▶ _文書の抜粋_:
* * * * * * * * *

[山行記録・実川の源流に湿原を探して]



山行記録         「 実川の源流に湿原を探して」

日時:2001年8月18〜19日
メンバー:CLA香(記録),AU塚,A山,T田
コースタイム:
8月18日(土) 今市市役所 20:00 桧枝岐スキー場 22:30 (刈泊)
8月19日(日) 御池駐車場7:30 車道8:00 重兵衛池8:10 タヌキモ池8:30 
バニシング田代経由硫黄沢9:30 熊クソ田代11:10 二岐11:30(昼食) 長池12:35 
車道12:50(バス) 御池13:30 木賊温泉経由宇都宮 19:30

記録(A香進)
 1975年に「ウッドストック行最終バス」でデビューしたイギリスのミステリー作家コリン・
デクスターのモース主任警部シリーズが21世紀を目前にして第13作でついに終了してしまった.
主人公モースはシャーロック・ホームズやエルキュール・ポアロを抜いて人気探偵ナンバーワンの座にまで登りつめた.
パズラー(謎解き・犯人捜し)としてモースが登場する本格の上質ミステリーの新作をもう読むことができないのは
なんとさびしい限りだ.面白さの点では2作目の「キドリントンから消えた娘」がより上である.
当時デクスターの作品が英米よりも,日本での人気が高かったのはミステリアスなことといえる.
  
 前置きが長くなってしまったが今回は「深い森の中から消えた田代」,
つまりバニシング(消滅)湿原探索行の記録である.

 いつかは訪れてみたいと想っていた池がある.
その名は重兵衛池.
 御池から沼山峠への車道は急角度で右に折れ曲がる.
すると池は左下方の森の中に見ることができるのだが,バスの窓の視界からは瞬間に消えてしまう.

* * * * * * * * *

(ターゲットが現れる位置を示す行)
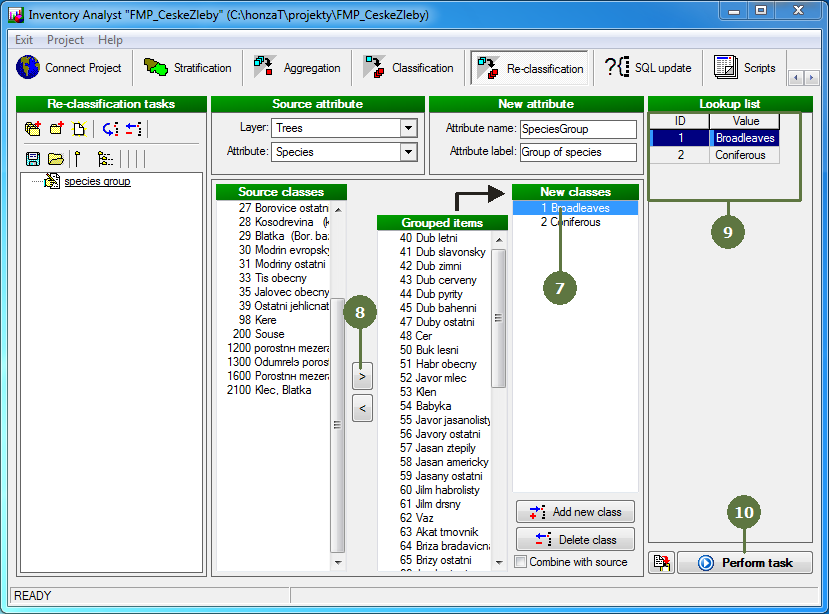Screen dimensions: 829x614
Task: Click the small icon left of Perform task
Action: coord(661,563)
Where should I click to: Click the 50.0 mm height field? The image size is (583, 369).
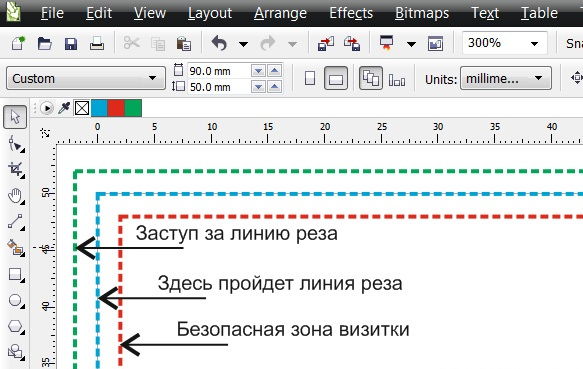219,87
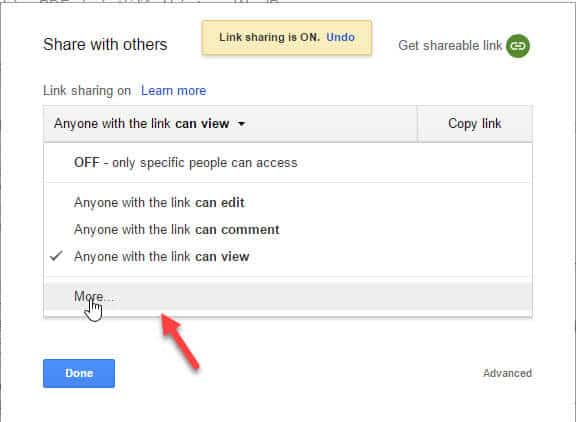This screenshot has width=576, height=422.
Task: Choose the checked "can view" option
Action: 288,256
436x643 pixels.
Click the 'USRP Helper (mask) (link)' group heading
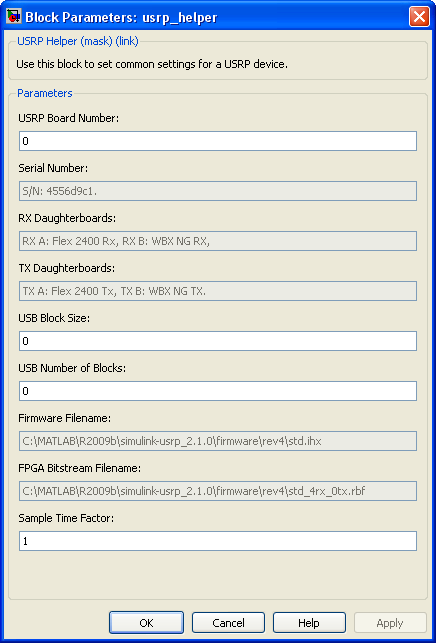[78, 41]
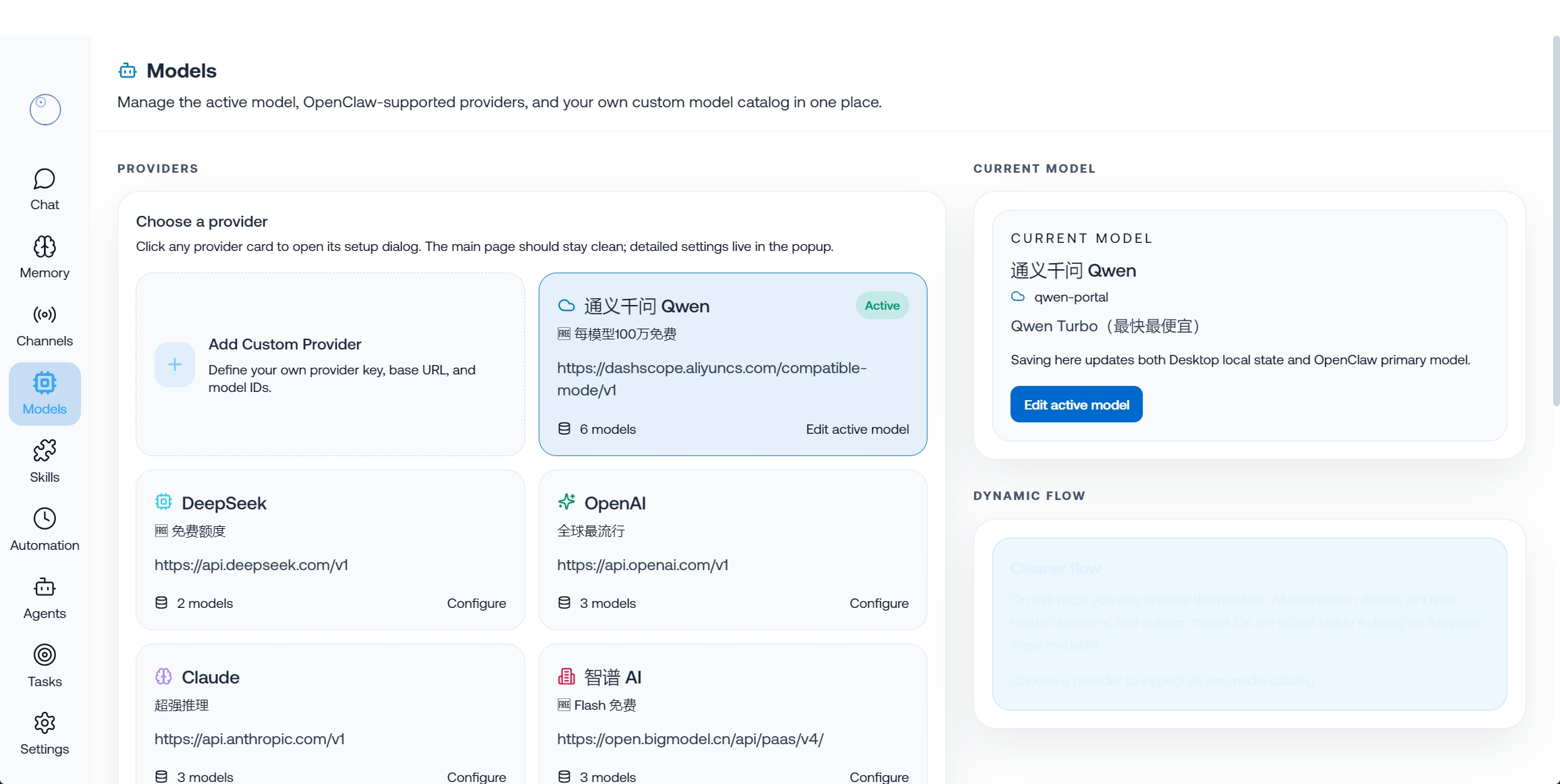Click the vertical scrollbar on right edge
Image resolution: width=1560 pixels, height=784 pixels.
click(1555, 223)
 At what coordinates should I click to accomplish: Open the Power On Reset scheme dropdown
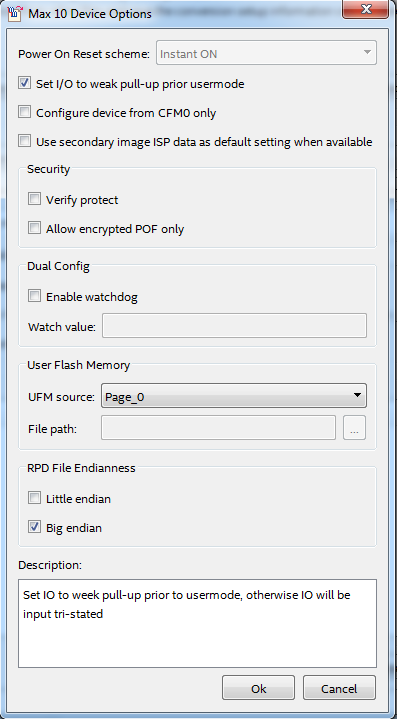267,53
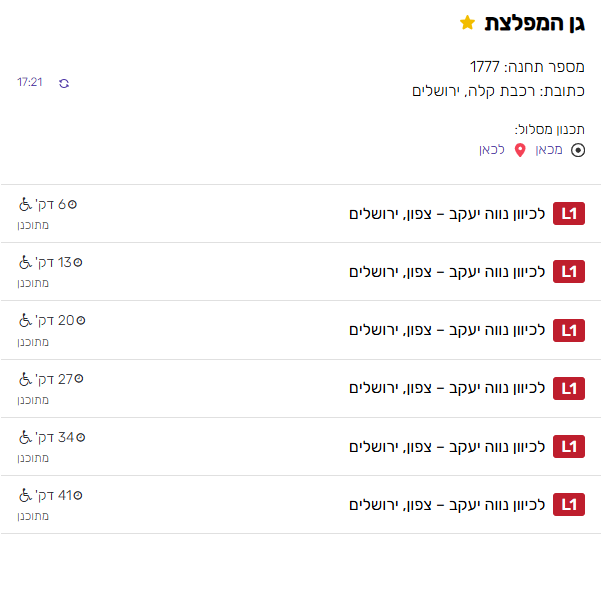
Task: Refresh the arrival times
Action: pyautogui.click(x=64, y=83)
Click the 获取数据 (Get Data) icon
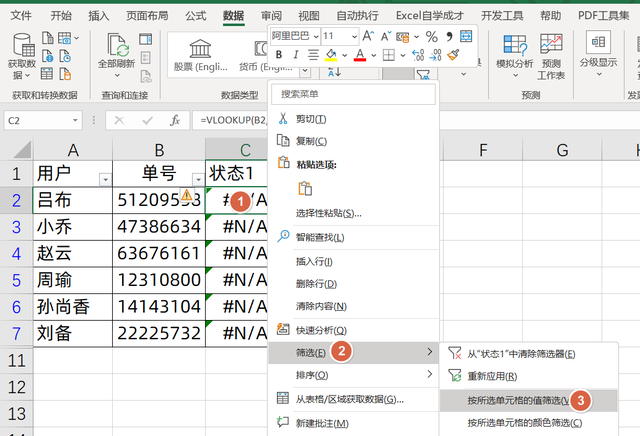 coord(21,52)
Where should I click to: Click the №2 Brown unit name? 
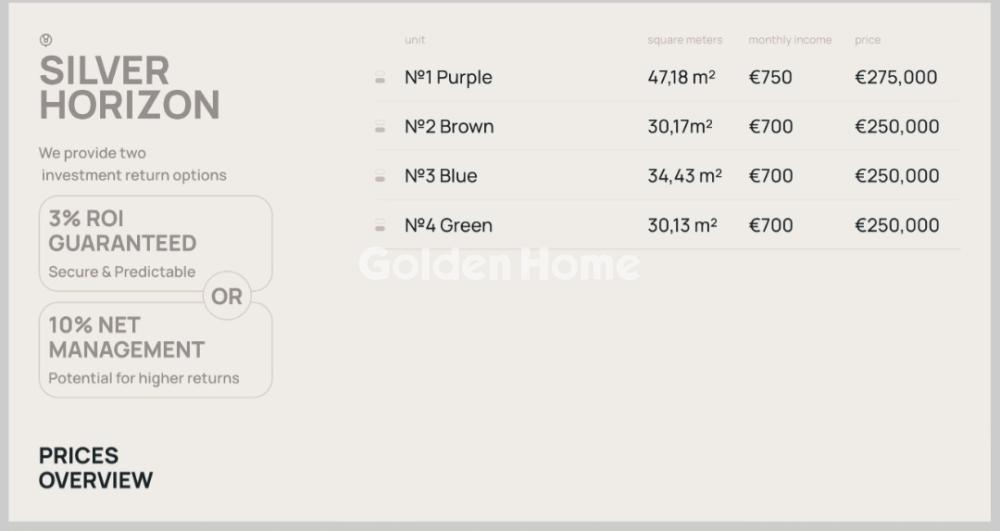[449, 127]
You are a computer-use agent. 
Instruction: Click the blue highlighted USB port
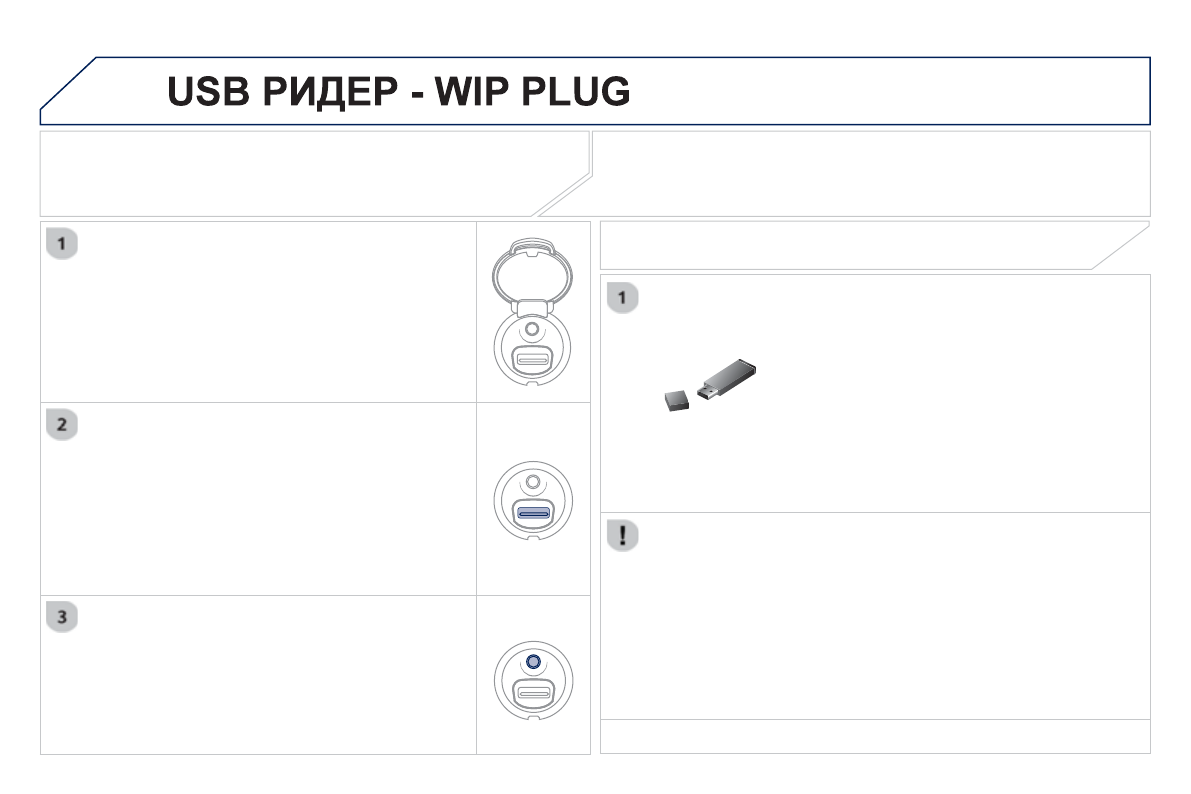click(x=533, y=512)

* * * * * * * * *

山行記録をもとに、次の問いに答えよ。
1. 8月19日に御池駐車場を出発したのは何時か。
2. モース主任警部シリーズは第何作で終了したか。
3. いつかは訪れてみたいと想っていた池の名前は何か。
これらの記録は別の出典から取ったものである。

▶ _以下が出力_:
1. 御池駐車場を出発したのは7時30分である。
2. モース主任警部シリーズは第13作で終了した。
3. その池の名前は重兵衛池である。